BEGIN GIVEN ENTRIES

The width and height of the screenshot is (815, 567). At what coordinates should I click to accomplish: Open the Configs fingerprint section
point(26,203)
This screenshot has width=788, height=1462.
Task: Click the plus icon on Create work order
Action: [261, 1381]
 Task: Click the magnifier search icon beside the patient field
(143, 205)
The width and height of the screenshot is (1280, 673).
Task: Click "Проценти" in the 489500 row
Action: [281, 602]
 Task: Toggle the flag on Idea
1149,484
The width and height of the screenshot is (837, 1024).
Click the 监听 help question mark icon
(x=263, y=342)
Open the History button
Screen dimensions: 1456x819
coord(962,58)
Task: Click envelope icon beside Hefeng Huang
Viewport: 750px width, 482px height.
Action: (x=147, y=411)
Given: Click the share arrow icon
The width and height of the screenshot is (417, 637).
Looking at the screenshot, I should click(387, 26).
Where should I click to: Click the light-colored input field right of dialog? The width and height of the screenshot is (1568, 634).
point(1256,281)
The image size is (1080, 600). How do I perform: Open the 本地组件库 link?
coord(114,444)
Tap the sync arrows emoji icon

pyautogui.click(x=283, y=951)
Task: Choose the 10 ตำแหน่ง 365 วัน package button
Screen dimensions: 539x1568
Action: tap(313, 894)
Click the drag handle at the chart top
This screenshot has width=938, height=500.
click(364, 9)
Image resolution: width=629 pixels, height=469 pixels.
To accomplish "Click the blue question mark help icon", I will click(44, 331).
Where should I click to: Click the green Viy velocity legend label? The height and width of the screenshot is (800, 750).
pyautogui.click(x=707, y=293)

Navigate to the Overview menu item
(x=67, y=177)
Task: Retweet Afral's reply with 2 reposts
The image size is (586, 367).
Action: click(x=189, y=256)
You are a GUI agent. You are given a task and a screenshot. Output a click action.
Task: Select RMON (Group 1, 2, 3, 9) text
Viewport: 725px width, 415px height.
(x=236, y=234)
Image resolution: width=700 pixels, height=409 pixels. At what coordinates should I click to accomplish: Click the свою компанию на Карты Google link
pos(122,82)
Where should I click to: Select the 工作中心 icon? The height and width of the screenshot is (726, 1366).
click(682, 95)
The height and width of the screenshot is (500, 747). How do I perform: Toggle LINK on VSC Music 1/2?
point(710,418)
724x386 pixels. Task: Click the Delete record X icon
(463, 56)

END GIVEN ENTRIES

# WORK TO BE COMPLETED:
The response has to match the data exactly, line for line.

# EXERCISE SOLUTION:
The width and height of the screenshot is (815, 567). At what coordinates should I click to accomplish: Open the Configs fingerprint section
point(26,203)
This screenshot has width=788, height=1462.
Task: Click the plus icon on Create work order
Action: [261, 1381]
 Task: Click the magnifier search icon beside the patient field
(143, 205)
The width and height of the screenshot is (1280, 673).
Task: Click "Проценти" in the 489500 row
Action: [281, 602]
 Task: Toggle the flag on Idea
1149,484
The width and height of the screenshot is (837, 1024).
Click the 监听 help question mark icon
(x=263, y=342)
Open the History button
Screen dimensions: 1456x819
coord(962,58)
Task: Click envelope icon beside Hefeng Huang
Viewport: 750px width, 482px height.
Action: (x=147, y=411)
Given: Click the share arrow icon
The width and height of the screenshot is (417, 637).
Looking at the screenshot, I should click(387, 26).
Where should I click to: Click the light-colored input field right of dialog? The width and height of the screenshot is (1568, 634).
point(1256,281)
The image size is (1080, 600). How do I perform: Open the 本地组件库 link?
coord(114,444)
Tap the sync arrows emoji icon

pyautogui.click(x=283, y=951)
Task: Choose the 10 ตำแหน่ง 365 วัน package button
Screen dimensions: 539x1568
Action: tap(313, 894)
Click the drag handle at the chart top
This screenshot has width=938, height=500.
click(364, 9)
Image resolution: width=629 pixels, height=469 pixels.
To accomplish "Click the blue question mark help icon", I will click(44, 331).
Where should I click to: Click the green Viy velocity legend label? The height and width of the screenshot is (800, 750).
pyautogui.click(x=707, y=293)

Navigate to the Overview menu item
(x=67, y=177)
Task: Retweet Afral's reply with 2 reposts
The image size is (586, 367).
Action: click(x=189, y=256)
You are a GUI agent. You are given a task and a screenshot. Output a click action.
Task: Select RMON (Group 1, 2, 3, 9) text
Viewport: 725px width, 415px height.
(x=236, y=234)
Image resolution: width=700 pixels, height=409 pixels. At what coordinates should I click to accomplish: Click the свою компанию на Карты Google link
pos(122,82)
Where should I click to: Select the 工作中心 icon? The height and width of the screenshot is (726, 1366).
click(682, 95)
The height and width of the screenshot is (500, 747). How do I perform: Toggle LINK on VSC Music 1/2?
point(710,418)
724x386 pixels. Task: Click the Delete record X icon
(463, 56)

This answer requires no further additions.